La communauté scientifique alerte depuis longtemps sur la nécessité d’un effort de financement comparable à celui de l’Allemagne, de la Corée ou de la Chine, sur l’urgence d’un programme de recrutement dans tous les corps de métier — Biatss-ITA [1], universitaires et chercheurs — sur l’impératif de financements récurrents et de garanties des libertés académiques. C’est à quoi devrait s’atteler une loi de programmation « historique » pour la recherche.

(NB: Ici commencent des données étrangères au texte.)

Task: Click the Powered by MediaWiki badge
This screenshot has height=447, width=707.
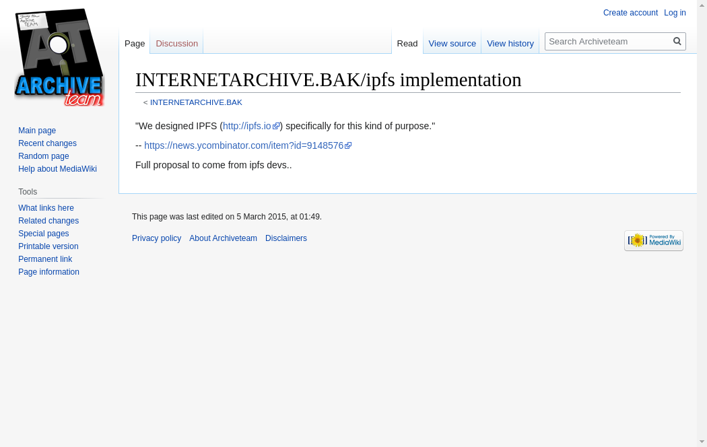Action: point(653,240)
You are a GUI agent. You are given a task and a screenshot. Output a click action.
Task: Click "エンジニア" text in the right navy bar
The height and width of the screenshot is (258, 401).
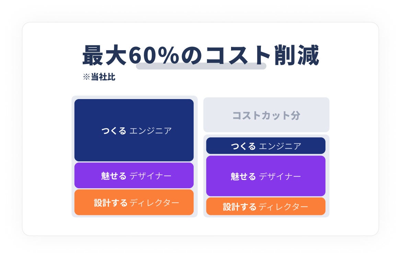coord(280,146)
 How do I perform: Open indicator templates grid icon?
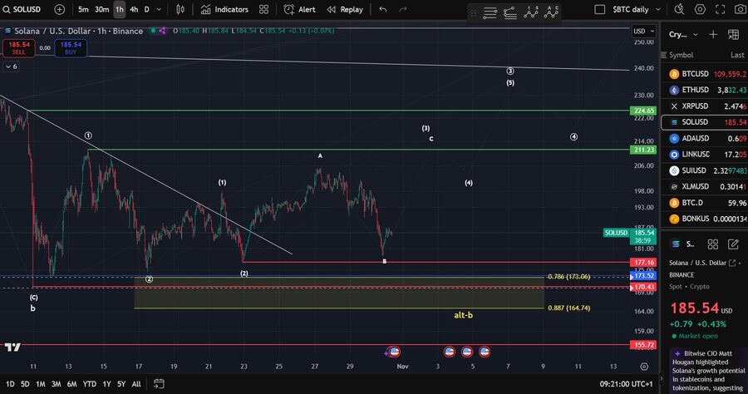pyautogui.click(x=263, y=9)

Nous présentons, dans les notes en annexe de cette pétition, les conclusions d’un examen chiffré et contradictoire du texte de loi et de son étude d’impact : l’investissement supplémentaire annoncé s’y révèle inexistant. Une fois les prévisions d’inflation et de progression de carrière incluses dans le calcul, les sommes annoncées par la LPR ne représentent aucun investissement supplémentaire, même en admettant que l’Assemblée nationale les valide pendant trois mandatures successives. Les projections démographiques font apparaître une baisse spectaculaire de la dépense moyenne par étudiant à l’université, telle qu’elle ne pourra plus masquer des inégalités territoriales et socio-économiques toujours plus profondes. Enfin, la précarisation statutaire qui caractérise les recrutements prévus par la loi induit un risque élevé de renforcement des inégalités entre femmes et hommes dans le milieu scientifique.
L’analyse révèle en outre des manques criants dans l’étude d’impact transmise aux deux chambres concernant les effets de cette loi sur l’égalité et la cohésion des territoires d’une part, sur le couplage de la LPR à la réforme des retraites d’autre part. Sur ce dernier point, notre analyse permet de penser que les revalorisations salariales et indemnitaires annoncées reposeront en réalité sur la baisse des cotisations patronales payées par l’État pour les salaires des personnels de l’enseignement supérieur et de la recherche.
Il est donc manifeste que le débat sur la LPR a été faussé par la transmission aux parlementaires de données biaisées si ce n’est fallacieuses.
Un tel processus législatif augure mal de l’avenir. Avec cette loi, le gouvernement prend le risque que l’État et la société n’aient plus désormais les moyens de s’appuyer sur des jugements scientifiquement fondés pour éclairer les débats qu’ils devront avoir et les choix qu’ils auront à faire. Pour éviter ce qui serait un désastre scientifique et démocratique, nous demandons la suspension du processus législatif de la LPR jusqu’à la publication de chiffres fiables et d’une étude d’impact sérieuse, conformes aux standards de la science comme aux exigences du travail parlementaire.
Une pétition jumelle a été déposée auprès du Sénat, demandant la création d’une mission de contrôle sénatoriale des impacts des politiques d’excellence sur la cohésion économique sociale et territoriale en se référant non seulement à la constitution française mais aussi aux traités européens. Elle est actuellement en phase de validation technique d’une durée maximale de 15 jours. Elle ne sera ouverte à la signature que si elle franchit avec succès ce passage
[1] Les acronymes BIATSS et ITA désignent respectivement les personnels des filières administratives, techniques, sociales, de santé et des bibliothèques ; et les ingénieurs, techniciens et personnels administratifs.